The process began in mid 2014, with a site-specific performance called “Spectral Rite” at the Museum of Modern and Contemporary Art in Seoul, Korea. The goal was to create a magical ritual that would challenge the authoritarian power structures of the museum itself and society at large. HYENAZ travelled to a farmhouse outside of Berlin, joined for part of the process by visual artists Sylbee Kim and Nico Pelzer.
There they used “Chaos Magic”, an unorthodox, post-modern magical movement where practitioners construct spells and rituals from the context in which they find themselves. What they found in Chaos Magic mirrored the artistic game approach to creativity that HYENAZ had learned from an encounter with the activist-poet C.A. Conrad on their last USA tour. The pairing of these influenced helped to craft a set of generative techniques for the texts, tones, movements and visuals of the museum performance and the album “Critical Magic”.
Two weeks of spells, artistic games, and psychedelic experimentation followed: HYENAZ took walks through the forest recording spontaneous melodies into a Zoom recorder; they holed themselves up in a basement, sampling ancient water boilers and scrap metal to turn into the synth patches and percussion that populate the album; they sat in fields writing lyrics as a collective, each responding to the fixed commands of the task they had divined.
Critical Magic builds on the experimental spirit of their first self-titled endeavour, which was released by the LA-based Records Ad Nauseam. More than just a concept album, Critical Magic can be understood as a singular cohesive spell, a torrent of incantations leading to a height of gnosis and ending in a reality transformed by the performance of the magical ritual. This journey is represented in part by a fracturing of genre into flow: Synthpop devolves into broken beats, tech-house into horror-wave into bounce into manic laughter. The flows of the album are guided, above all by the needs of the ritualistic practices they immerse themselves in, above all other considerations.

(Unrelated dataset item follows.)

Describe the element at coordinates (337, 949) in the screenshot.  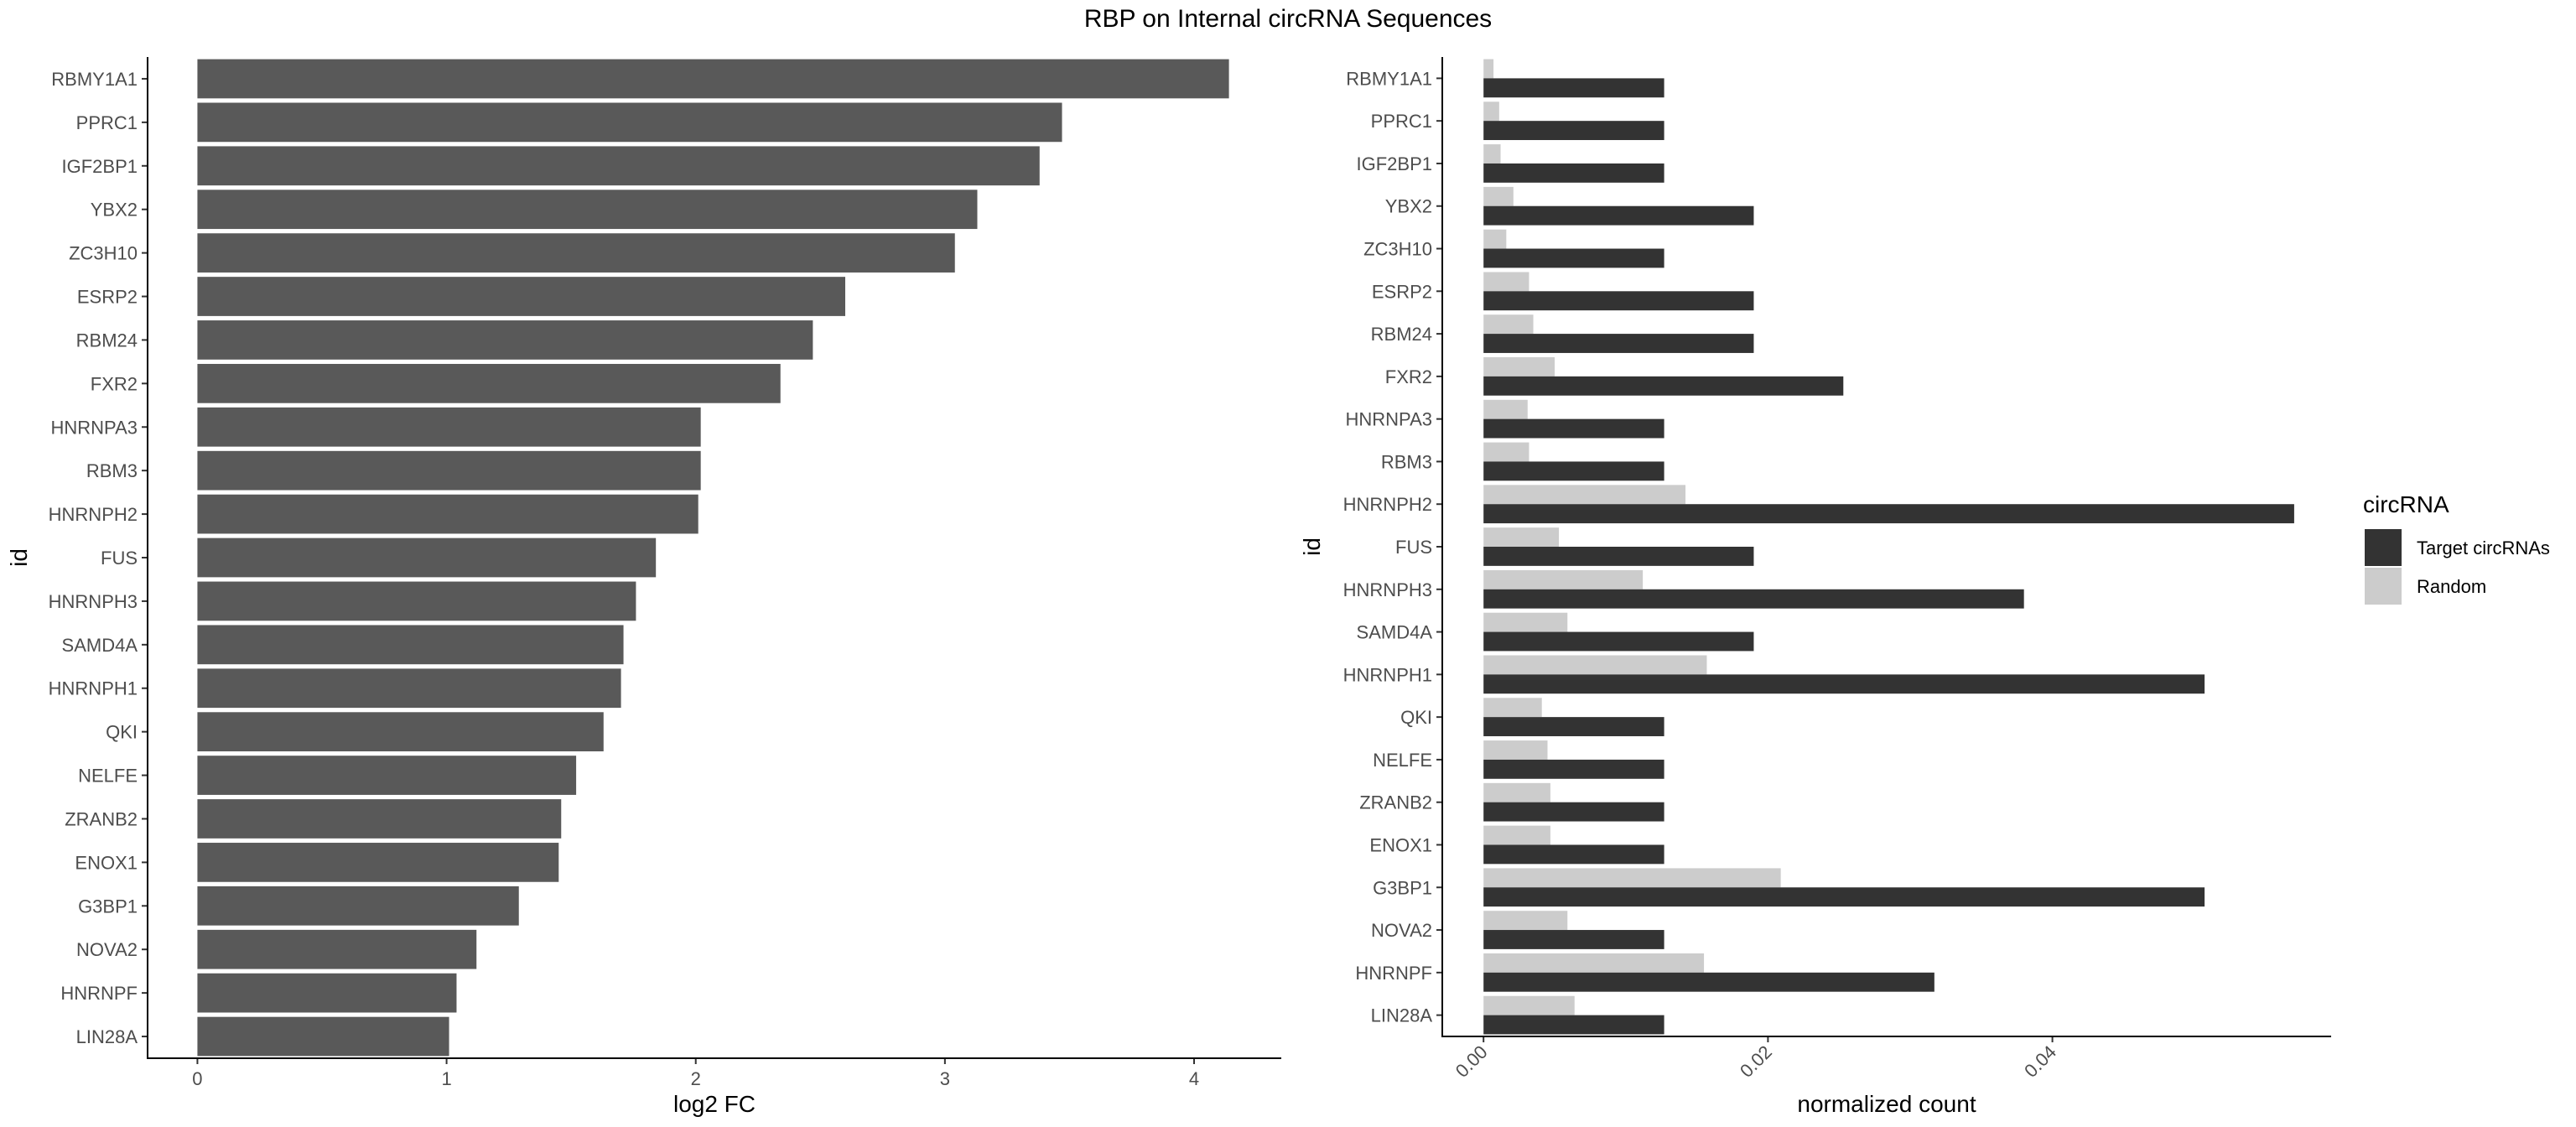
I see `bar-nova2` at that location.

To place HYENAZ in terms of influences, it is necessary to look beyond music to the work of philosophers like Deleuze & Guattari and Walter Benjamin, Butoh dancers like Kazuo Ohno and surrealists like Cherrie Moraga and Alexander Jodorowsky—thinkers, dreamers and movers concerned with the multiple, with the alien-self, and above all with possibilities for self and social transformation through artistic practice and the performance of ritual.